During 2015, Harry, a self-employed accountant, travels from Kansas City to Miami for a 1-week business trip. While in Miami, Harry decides to stay for an additional 5 days of vacation. Harry pays $600 for airfare, $200 for meals, and $500 for lodging while on business. The cost of meals and lodging while on vacation was $300 and $500, respectively. How much may Harry deduct as travel expenses for the trip?

$1,200 Math: $600 + (50% × $200) + $500

Richard operates a hair styling boutique out of his home. The boutique occupies 420 of the home's 1,200 square feet of floor space. Other information is as follows: Gross income from the boutique $10,000 Supplies for the boutique $ 2,400 Depreciation on total residence $12,000 Utilities for total residence $ 6,000 What amount of income or loss from the boutique should Richard show on his return?

$1,300 income Math: [$10,000 - $2,400 - 35% × ($12,000 + $6,000)]

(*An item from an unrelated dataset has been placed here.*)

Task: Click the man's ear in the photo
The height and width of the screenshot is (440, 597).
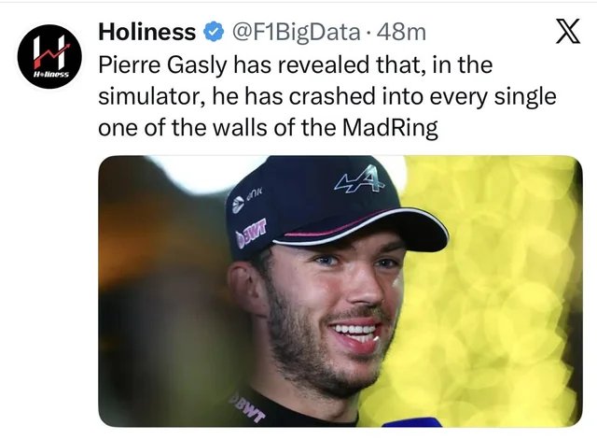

Joan is a self-employed attorney in New York City. Joan took a trip to San Diego, CA, primarily for business, to consult with a client and take a short vacation. On the trip, Joan incurred the following expenses: Airfare to and from San Diego $ 975.00 Hotel charges while on business 425.00 Meals while on business 285.00 Car rental while on business 120.00 Hotel charges while on vacation 595.00 Meals while on vacation 313.50 Car rental while on vacation 180.00 Total $2,893.50 Calculate Joan's travel expense deduction for the trip, assuming the trip was made in 2015. Round your final answer to the nearest whole dollar.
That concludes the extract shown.